Furthermore, it is very surprising and questionable whether it makes sense to enter the living room from the vestibule, i.e. the dirt trap of the whole house.
There are so many floor plans on the web, more than you can really use: why do you want to reinvent the wheel?

Regards, Yvonne
 

11ant

2017-08-22 22:34:52
  • #6
That is understandable, but it depends not on the roof shape, but on the roof pitch. In a hip roof, the main roof surfaces are not different compared to a gable roof, but rather the otherwise gable sides are also sloped; otherwise, they are identical with the same pitch. The eaves height does not change because the "gable" sides are also sloped, neither higher nor lower.
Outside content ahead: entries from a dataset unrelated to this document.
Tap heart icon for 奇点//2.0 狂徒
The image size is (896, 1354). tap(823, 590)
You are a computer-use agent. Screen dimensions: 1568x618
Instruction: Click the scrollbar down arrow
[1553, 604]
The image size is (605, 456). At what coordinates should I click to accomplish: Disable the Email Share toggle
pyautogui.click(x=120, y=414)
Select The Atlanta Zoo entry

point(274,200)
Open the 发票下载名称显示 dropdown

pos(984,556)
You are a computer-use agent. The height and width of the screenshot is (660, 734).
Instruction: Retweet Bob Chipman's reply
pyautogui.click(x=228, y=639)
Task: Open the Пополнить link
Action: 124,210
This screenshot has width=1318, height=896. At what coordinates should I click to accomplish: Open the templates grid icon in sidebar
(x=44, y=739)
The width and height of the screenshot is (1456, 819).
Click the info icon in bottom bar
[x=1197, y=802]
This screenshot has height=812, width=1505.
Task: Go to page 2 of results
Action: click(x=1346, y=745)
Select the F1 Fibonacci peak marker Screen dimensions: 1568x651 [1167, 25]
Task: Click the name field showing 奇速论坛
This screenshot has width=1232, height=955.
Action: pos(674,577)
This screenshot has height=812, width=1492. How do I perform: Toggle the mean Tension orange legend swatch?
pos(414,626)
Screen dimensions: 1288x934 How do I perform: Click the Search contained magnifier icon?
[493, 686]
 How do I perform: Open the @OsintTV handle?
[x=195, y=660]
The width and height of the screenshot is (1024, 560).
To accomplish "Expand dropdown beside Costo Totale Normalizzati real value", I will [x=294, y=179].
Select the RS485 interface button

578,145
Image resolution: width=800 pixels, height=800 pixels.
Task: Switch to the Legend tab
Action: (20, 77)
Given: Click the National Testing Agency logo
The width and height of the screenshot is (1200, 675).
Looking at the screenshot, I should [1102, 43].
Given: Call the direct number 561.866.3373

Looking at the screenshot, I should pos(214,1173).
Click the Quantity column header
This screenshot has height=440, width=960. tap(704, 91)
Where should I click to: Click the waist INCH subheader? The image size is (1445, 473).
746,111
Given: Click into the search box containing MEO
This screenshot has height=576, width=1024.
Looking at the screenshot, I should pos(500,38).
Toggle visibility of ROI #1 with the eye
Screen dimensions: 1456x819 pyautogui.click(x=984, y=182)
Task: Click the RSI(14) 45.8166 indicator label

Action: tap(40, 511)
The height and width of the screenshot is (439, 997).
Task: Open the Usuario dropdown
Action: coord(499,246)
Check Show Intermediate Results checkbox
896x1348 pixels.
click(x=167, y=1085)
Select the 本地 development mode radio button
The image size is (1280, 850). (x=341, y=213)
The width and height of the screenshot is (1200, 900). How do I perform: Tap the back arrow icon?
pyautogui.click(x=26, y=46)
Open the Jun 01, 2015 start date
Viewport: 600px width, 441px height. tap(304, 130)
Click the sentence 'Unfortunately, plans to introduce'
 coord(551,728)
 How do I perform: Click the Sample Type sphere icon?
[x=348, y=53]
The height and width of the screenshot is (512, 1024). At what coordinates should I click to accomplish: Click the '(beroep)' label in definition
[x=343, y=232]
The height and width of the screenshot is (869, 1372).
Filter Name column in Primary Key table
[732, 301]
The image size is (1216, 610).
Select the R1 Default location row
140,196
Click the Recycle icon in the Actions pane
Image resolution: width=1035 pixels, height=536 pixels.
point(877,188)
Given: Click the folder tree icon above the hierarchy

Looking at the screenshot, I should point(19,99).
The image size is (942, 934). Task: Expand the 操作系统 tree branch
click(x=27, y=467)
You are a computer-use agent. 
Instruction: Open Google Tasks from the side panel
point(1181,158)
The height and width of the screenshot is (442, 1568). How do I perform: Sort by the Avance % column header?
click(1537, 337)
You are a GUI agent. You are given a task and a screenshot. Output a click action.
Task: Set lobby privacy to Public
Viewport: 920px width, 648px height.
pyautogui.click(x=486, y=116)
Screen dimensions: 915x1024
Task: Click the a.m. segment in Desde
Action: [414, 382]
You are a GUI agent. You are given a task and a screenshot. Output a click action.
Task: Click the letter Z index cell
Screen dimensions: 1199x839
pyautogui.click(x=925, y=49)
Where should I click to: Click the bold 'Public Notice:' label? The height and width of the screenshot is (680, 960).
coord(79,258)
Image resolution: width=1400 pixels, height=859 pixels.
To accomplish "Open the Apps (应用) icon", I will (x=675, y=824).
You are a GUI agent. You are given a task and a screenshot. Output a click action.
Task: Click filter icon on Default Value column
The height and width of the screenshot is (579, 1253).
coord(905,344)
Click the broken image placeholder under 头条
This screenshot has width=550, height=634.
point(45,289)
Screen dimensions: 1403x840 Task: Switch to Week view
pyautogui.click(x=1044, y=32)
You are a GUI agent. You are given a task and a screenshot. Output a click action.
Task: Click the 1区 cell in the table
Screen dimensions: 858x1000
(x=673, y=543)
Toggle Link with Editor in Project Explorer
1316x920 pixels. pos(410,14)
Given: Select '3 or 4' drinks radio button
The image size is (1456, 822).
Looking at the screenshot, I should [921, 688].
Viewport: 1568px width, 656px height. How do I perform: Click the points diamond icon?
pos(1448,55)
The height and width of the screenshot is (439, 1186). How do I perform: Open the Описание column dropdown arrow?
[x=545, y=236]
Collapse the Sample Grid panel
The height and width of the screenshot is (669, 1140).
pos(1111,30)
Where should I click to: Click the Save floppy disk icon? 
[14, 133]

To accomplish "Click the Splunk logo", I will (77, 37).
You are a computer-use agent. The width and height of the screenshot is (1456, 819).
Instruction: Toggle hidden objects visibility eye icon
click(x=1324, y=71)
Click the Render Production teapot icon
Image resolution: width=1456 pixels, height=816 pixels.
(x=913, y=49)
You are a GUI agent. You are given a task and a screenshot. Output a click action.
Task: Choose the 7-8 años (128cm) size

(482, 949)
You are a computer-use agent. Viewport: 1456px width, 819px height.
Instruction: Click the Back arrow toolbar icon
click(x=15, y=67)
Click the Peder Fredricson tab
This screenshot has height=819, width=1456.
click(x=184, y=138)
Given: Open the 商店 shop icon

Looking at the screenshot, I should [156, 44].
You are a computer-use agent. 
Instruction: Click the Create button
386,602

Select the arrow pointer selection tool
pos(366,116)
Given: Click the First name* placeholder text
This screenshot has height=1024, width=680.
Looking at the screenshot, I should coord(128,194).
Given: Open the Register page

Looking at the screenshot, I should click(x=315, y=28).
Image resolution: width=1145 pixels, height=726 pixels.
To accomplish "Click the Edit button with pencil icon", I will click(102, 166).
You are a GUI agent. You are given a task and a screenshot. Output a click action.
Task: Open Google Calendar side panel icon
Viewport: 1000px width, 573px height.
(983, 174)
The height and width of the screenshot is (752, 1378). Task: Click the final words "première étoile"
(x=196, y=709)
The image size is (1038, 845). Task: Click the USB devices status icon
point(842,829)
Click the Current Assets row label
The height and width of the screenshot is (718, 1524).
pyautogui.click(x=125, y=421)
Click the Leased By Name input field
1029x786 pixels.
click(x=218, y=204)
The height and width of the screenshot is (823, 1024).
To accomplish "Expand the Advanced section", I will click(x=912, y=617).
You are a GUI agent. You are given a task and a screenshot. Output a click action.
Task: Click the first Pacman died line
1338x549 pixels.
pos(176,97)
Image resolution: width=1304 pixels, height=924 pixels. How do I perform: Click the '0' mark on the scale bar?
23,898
Neither correct nor (regarding 3.) understandable. The price of the roof is not based on the parameter "degree of pitch suitability for photovoltaics," but primarily on the complexity of the roof structure:

The cheapest is the flat-pitched shed roof with truss construction, just steep enough to avoid special roof tiles for low pitches.

More expensive is then the classic beam construction, even with the same roof shape.

Next most expensive in terms of shape is the gable roof, as a quasi two-surfaced shed roof combination.

Starting from the gable roof, the roof structure can be varied in two dimensions to become more complex and expensive: as a mansard roof with a "broken" pitch, or as a hip roof with sloped sides as well (and thus missing gable walls).

The hip roof itself is slightly simpler/cheaper without a ridge (then called a pyramid roof), or even more complex as a half-hip roof. The top class, also pricewise three-star superior, is the half-hip roof over an L-shaped plan, or with dormers.

In none of the basic shapes does asymmetry have a (significant) price impact. That is only a pleasure for the master craftsman when they can give a talented apprentice something more challenging to trace.

The height of a possible knee wall only indirectly affects this basic roof price order if roof additions result from it. A simply linear propped-up roof remains structurally the same as such.

A false asymmetry as in your drawing, that is with equally pitched roof surfaces and a shifted ridge to balance different eaves heights, is a structural complication that is usually only applied out of necessity on extreme slopes.

Regarding the "ideal" roof pitch for photovoltaics, one must consider that the degree numbers must be interpreted differently if the house axis is rotated out of the cross of the main cardinal directions.

North roof surfaces are, of course, the least efficient, and seen that way, the south shed roof should be favored, preferably slightly hipped, to also include the east and west sides.

However, even in green-governed districts, I have yet to encounter any development plan that would specifically consider this.

Mainly, people live in the house; photovoltaics are only the tail, not the horse.